#### Text
- Opening Delimiter -

Companies can do a POCT urine test that provides results within five minutes, is 98% accurate, and can test across seven, eight and twelve panels available; however, it can only be used to screen for drug use. POCT’s cannot be positive and cannot be used in courts – should the need ever arise. They need to be sent to the lab to be confirmed that yes, there are drugs involved.

For a more comprehensive report, companies can send samples to Dynacare Laboratory, in London, ON and it often comes back 99.9% accurate within two to five business days. Dynacare can test for specific drugs, identifying specific substances and providing a quantitative level using seven, eight, and twelve panels as well as additional drugs.

Urine testing has its advantages and limitations too. It is relatively inexpensive, has a quick turnaround time, is accurate and is an industry accepted method. Still, it is not a perfect system. Urine testing tests for metabolite in the systems but it is processed by our livers and turned into metabolism, changing the molecular structure of the drug. The second challenge is the detection period. If you use cannabis once, then it can still show up on the tests a week later, but this no longer works as an impairment test because the time frame is not tight enough.

- Closing Delimiter -

[Saved data entries]
- Opening Delimiter -

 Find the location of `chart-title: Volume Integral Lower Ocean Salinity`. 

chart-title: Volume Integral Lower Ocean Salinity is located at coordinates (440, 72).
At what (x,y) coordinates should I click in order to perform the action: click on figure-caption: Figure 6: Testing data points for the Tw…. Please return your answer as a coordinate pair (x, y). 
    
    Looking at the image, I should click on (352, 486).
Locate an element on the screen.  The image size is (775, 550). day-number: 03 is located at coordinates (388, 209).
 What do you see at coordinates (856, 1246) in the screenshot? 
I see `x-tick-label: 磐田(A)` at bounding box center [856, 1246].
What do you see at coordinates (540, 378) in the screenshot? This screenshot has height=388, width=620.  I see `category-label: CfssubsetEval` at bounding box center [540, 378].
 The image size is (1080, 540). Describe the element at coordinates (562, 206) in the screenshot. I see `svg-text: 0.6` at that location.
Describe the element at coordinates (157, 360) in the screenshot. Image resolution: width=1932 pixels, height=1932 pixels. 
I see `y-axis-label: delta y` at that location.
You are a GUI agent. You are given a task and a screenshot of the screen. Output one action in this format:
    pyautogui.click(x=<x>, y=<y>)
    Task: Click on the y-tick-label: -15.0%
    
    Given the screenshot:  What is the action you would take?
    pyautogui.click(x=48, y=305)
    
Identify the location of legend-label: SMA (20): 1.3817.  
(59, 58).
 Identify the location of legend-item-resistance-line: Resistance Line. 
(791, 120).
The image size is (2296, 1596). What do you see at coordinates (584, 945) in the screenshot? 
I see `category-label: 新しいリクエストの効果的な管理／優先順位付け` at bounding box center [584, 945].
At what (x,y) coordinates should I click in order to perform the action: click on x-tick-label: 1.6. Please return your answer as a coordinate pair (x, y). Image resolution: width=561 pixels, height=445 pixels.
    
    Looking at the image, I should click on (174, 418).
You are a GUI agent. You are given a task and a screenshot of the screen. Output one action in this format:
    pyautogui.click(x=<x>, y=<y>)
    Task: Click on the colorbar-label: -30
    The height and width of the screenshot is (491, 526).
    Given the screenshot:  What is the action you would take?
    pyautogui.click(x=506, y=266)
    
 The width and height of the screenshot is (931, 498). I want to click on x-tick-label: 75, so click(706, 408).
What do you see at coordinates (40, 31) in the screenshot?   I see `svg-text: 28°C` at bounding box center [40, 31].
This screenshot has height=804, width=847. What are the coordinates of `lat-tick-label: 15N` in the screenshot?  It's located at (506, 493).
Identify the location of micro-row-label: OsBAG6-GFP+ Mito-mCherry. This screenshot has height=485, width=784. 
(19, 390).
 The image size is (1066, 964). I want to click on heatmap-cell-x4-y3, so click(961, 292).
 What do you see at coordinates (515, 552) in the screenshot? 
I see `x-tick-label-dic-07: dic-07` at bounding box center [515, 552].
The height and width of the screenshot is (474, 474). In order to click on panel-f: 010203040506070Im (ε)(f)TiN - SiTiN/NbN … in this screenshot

- Closing Delimiter -

#### About this exercise
Pick up the passage on urine drug testing right after its final sentence and keep writing it in the same style.

#### Reply to the exercise
The Canadian Human Rights Commission, as early as February 20, 2017, stated: “It is well known that drug testing (such as urinalysis) is not an effective way to see if someone is impaired at that moment…This is why the commission recommends that employers, wherever possible, rely on observation, supervision and frequent face-to-face conversations as the more effective ways to recognize when an employee is impaired.”

Privacy is also becoming an issue. Privacy arbitrators have stated in recent years that what an employee does while off-duty is none of the employers’ concern. They ruled that it is only when an employee arrives at work in an impaired state that risk to workplace safety is created and an employer is then provided with justification to take action.

Hence, oral fluid testing might be a better option. It tests for the parent drug and has a 24-36-hour detection window, so the time frame is closer to when the impairment is noticed. This test is also less invasive and intrusive, which is a better fit with the Privacy legislation, and has less opportunity for contamination.

The challenge with this test is that it is not a good instant test, with few Health Canada approved products on the market. The second challenge is that current products are not very effective or accurate for THC testing. These challenges can be countered by simply sending the oral fluid to lab-based testing, which is 99.9% accurate, is available as a full panel and confirmations. It is currently only accepted under the COAA Canadian Model for reasonable cause and post-incident testing.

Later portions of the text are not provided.